ABOUT THIS TASK
Show the lines below that contain the string "Select".

RECORD EXTRACTS

━━━━━━━━━━━━━━━━━━━━━━━━━━━━━━

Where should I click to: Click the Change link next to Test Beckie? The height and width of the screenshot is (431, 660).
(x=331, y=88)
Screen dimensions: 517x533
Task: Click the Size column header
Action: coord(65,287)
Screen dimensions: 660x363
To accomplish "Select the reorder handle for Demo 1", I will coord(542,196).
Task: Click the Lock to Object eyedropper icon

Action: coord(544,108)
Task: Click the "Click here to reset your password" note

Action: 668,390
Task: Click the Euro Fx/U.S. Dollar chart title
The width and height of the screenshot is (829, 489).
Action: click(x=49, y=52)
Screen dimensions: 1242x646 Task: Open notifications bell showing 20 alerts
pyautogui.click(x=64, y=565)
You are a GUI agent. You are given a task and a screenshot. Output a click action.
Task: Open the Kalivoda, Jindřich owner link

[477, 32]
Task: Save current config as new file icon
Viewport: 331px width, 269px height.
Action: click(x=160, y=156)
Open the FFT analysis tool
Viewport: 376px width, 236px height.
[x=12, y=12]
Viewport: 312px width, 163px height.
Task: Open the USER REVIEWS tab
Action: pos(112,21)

━━━━━━━━━━━━━━━━━━━━━━━━━━━━━━

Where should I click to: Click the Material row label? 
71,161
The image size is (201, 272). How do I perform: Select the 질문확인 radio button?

━━━━━━━━━━━━━━━━━━━━━━━━━━━━━━

ANSWER FOR THE TASK
To accomplish "Select the reorder handle for Demo 1", I will coord(542,196).
The image size is (201, 272). How do I perform: Select the 질문확인 radio button?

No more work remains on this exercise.